An opportunity to make my own way. “And they just want a sample of my baking?”

He nods.

“I... I finished making those sugar cookies this morning. They’re over there on the counter.”

I let Rainier pass and head into the kitchen, where he peels back the plastic wrap, takes one of my cookies and bites into it.

One bite turns into multiple, and soon he’s wolfing two, no, three, no, four of them down.

“Hey, you shouldn’t eat so many so fast!” I say, running in, pulling at his arm to stop him.

“I’m sorry, these are really fucking good, Sugar. I’m surprised.”

“You’re surprised I made good cookies?”

“Not in the slightest, just surprised how good they are. I’m not usually this much of a pig.”

I cross my arms. “I’ll have to see if there’s any truth to that.”

He finally restrains himself, and pulls the plastic back over the cookies. “Point is, this is way better than anything at Two Sisters. They’re going to hire you for sure, Sugar.”

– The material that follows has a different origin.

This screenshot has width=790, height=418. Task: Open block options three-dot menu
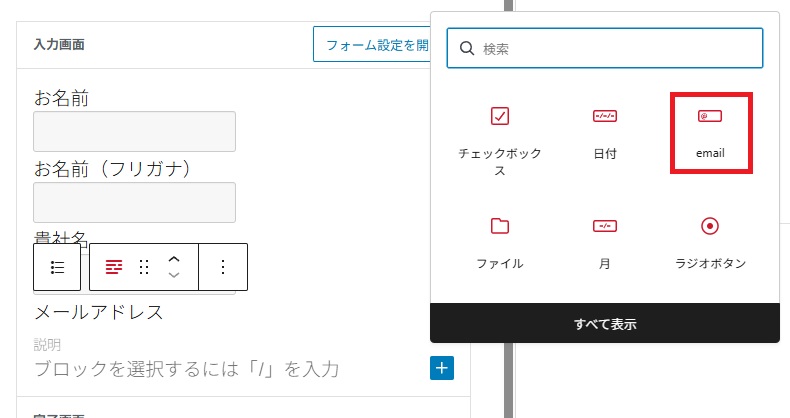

“So what do I do then? Just take my cookies in?”

Rainier nods. “Pack them up now, and I’ll drive you right down there to meet Greta.”

My heart is racing. I thought my dream was dead, but Rainier is offering me another chance. As anxious as I am, I’d be a fool not to jump on this opportunity. I put on my boots, coat, and grab my plate. “Let’s go, there’s no time like the present.”

He smiles. “There really isn’t.”

I got the job.

Greta was almost as enchanted as Rainier was with my cookies. She didn’t wolf them down four at a time, I assume because that’d be unladylike of her, but she said she was very impressed and that she would be glad to have me.

I squealed in delight when I heard that. It was a solution to the problem that my mother had left me with. A well-paying job that would set me up for the future, that would make me a strong, independent woman if I chose to be.

Rainier drove me back to my cabin, and now we’re sitting side by side on my sofa, my hand in his.

“Now what’re you going to do, Sugar?”

I let out a long sigh. “This is a better job than I could have ever asked for, so I guess I’m going to be staying around Linesworth. So I better find a place to live to start my new life here.”

He places both hands over mine, and looks me straight in the eyes. “What does that mean for us then?”

“Uh....” I nibble on my lip. I’m thankful that Rainier helped me get this job, but there’s still some unanswered questions.

“There has to be more bothering you than just work. Why did you push me away so much?”

“Honestly? It’s the whole thing with my mother.” I sulk, putting my chin in my other hand. “If she, the woman who birthed me, who took care of me for the past two decades, can betray me just like that, what’s stopping anyone else? Especially some guy I just met?”

He shakes his head. “Your mother is a piece of work. I’m not going to speak about her because I don’t know the whole story and I imagine your feelings about her are complicated. But I hope I can prove in time that I’d never betray you, Sugar. I want you to be able to be your own woman if you want. Free from your mother, and free from me if you truly want to be.”

“No. No, that’s not it,” I say, matching his head shakes with my own. “I appreciate that I have a job now, but I don’t want to be a single woman, Rainier. I want to be part of something greater. I want to be part of a family. Nothing I told you was a lie. Everything innocent and everything lewd has been straight from my heart.”

He laughs. “You mean the stuff about the family, and kids, and the man you want by your side?”

I look at him with an intensity I haven’t felt in well over twenty-four hours. “Yes. All of that.”

“Then, Sugar, give me the chance to mend your broken heart. Let me be your man, let me work towards being a part of your fantasy and a part of your dream life.”

He’s so damn sweet. Going through all of this for some girl he barely knows, giving me all the tools I need to stay comfortable, to believe he’s not putting me in another corner where I can be trapped again, cut off from the world and my dreams.